BEGINNING WITH A BANG—or, more accurately, several bangs, of both the firearm and sexual varieties—The American starts off as the film it's being advertised as: an action thriller starring a handsome movie star. But then something interesting happens: Director Anton Corbijn (Control) slams on the brakes, revealing The American to actually be a patient, even poetic character study, less an action thriller than a film that just so happens to be about someone who occasionally gets some action and has some thrills. It's a film that recognizes and appreciates silence, that's confident enough to take its time and build its tone, that's more interested in the reasons why someone would pull a trigger than in the act of them doing so.

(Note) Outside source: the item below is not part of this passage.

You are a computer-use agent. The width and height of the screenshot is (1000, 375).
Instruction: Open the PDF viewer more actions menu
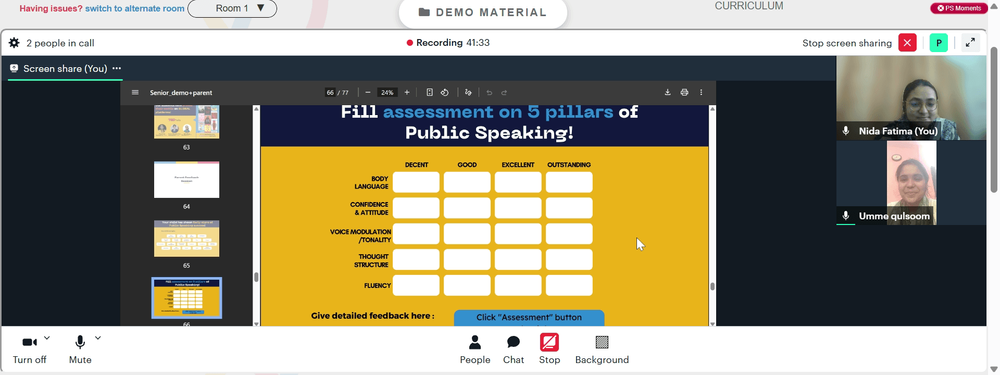click(x=702, y=92)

Jack (George Clooney, as good and as likeable as ever, if a bit gruffer and mopier) makes guns, and makes them well: To exacting specifications, he crafts tools of death with the patience and skill of an old-world luthier. He's paid handsomely for his expertise and his discretion, and he doesn't ask questions that he doesn't need the answers to. On the run from some disgruntled people whom we only get to know as lethal, persistent foes, Jack lays low in a tiny Italian village, where he works on a particularly fine rifle for a mysterious bidder, Mathilde (Thekla Reuten), drinks philosophic with the local priest, Father Benedetto (Paolo Bonacelli), and occasionally fucks a prostitute, Clara (Violante Placido). Like Clooney's character in last year's Up in the Air, Jack is a man used to, and comfortable with, being alone; unlike that character, Jack doesn't seem to be putting on an act.

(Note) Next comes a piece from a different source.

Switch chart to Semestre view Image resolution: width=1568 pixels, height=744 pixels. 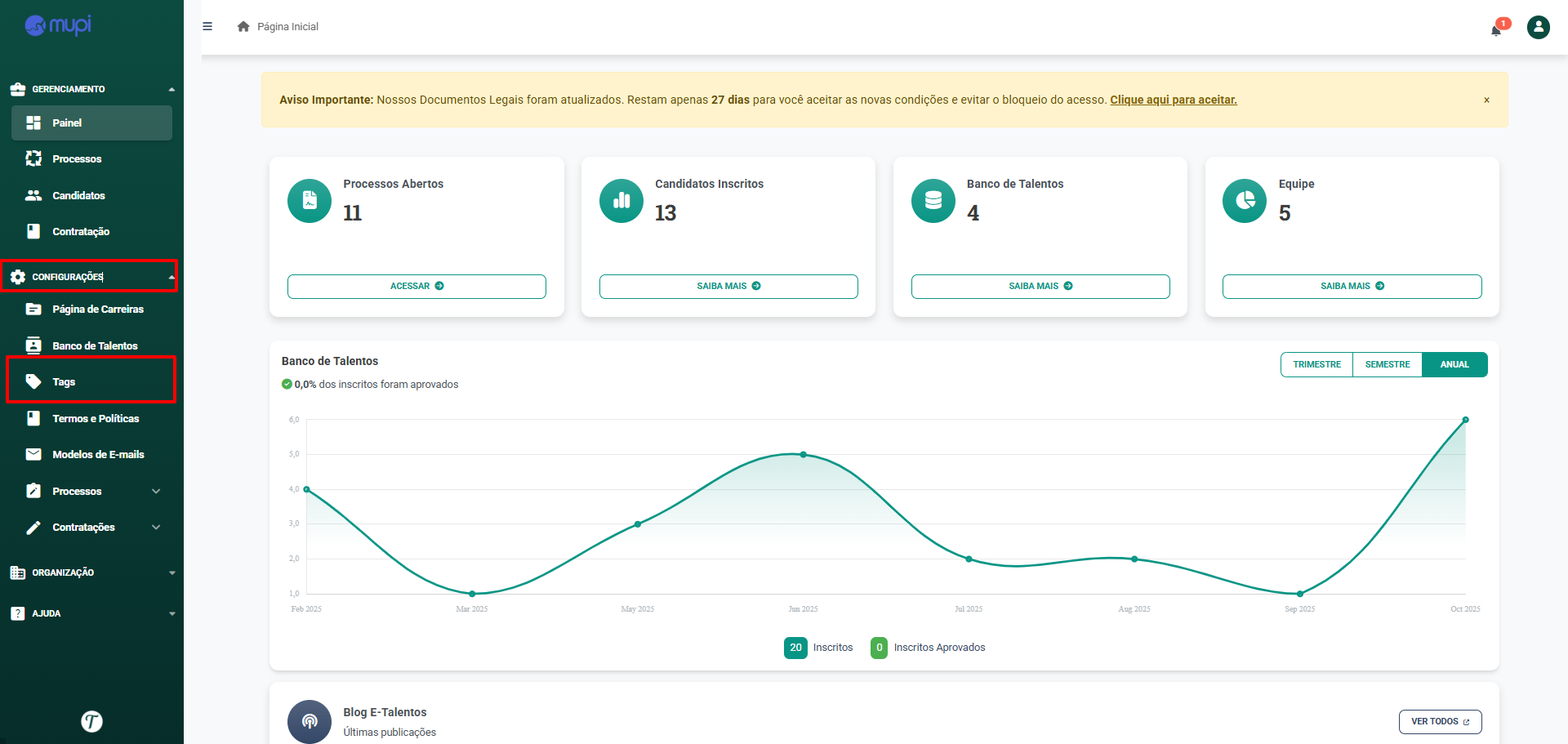click(1387, 365)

But things get progressively trickier, as they usually do—assassins begin to hunt Jack through the village's labyrinthine, cobbled alleyways; the increasingly sexy and sweet Clara begins to develop feelings for Jack; Jack's deadline for delivering the gun to Mathilde—and thus leaving town—grows ever closer. Corbijn handles all of this with a strange, hypnotic combination of serenity and inevitability—things might not end well, one senses, but there's a slow beauty to watching The American's story carefully unwind itself. True, there are gunshots fired in The American, but it's also a film that wades through a grim sort of higher philosophy: "You cannot doubt the existence of Hell; you live in it," Father Benedetto informs the sad-eyed Jack, and it's only a matter of time until Clara, happening upon a picturesque stream in the countryside, happily exclaims that she and Jack have discovered paradise.
No doubt some audiences will yawn and doze through The American, then walk out feeling jilted they didn't get the spy thriller being advertised. Most, though, will find the film to be a more than pleasant surprise—it's not the movie it's being advertised as, sure. But it's something even better.